▶ _READING PASSAGE_:

I agree with Martin Pool's diagnosis about --times, or --archive
which includes it along with many other options. If some of the
systems can't represent file mod times to the same resolution, the
--modify-window option may be helpful as well.
If you don't care to update timestamps, you can use --size-only, in
which case files will be assumed to be the same if they're the same
size, even if they have different mod times. Or, if local bandwidth
to disk is sufficiently high, you can achieve the same benefit as
--times with good timestamps by using --checksums --- but then each
end will need to read every file in the entire heirarchy to compute
its checksum. This is normally not a win.
But even without the timestamps in sync --- with --ignore-times, or
on rsyncs without --times, or on the first rsync after using another
distribution tool that doesn't synchronize timestamps --- rsync
should still give you the benefit of "the rsync algorithm", which
performs distributed file comparisons very efficiently indeed.

▶ _SET OF TASKS_:
1 > List every command-line option that the text about rsync mentions.
2 > Turn the paragraph of the text about rsync that begins "If you don't care to update timestamps" into a short bulleted list that keeps its main facts.

▶ _EXERCISE DATA_:
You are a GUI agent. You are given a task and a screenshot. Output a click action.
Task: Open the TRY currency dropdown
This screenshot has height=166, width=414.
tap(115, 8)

▶ _ANSWERS GIVEN_:
1 > --times, --archive, --modify-window, --size-only, --checksums, --ignore-times

2 >
- If timestamps don't need updating, --size-only treats files of the same size as the same, even when their modification times differ.
- With sufficiently high local disk bandwidth, --checksums gives the same benefit as --times with good timestamps.
- With --checksums, each end must read every file in the entire hierarchy to compute its checksum, which is normally not a win.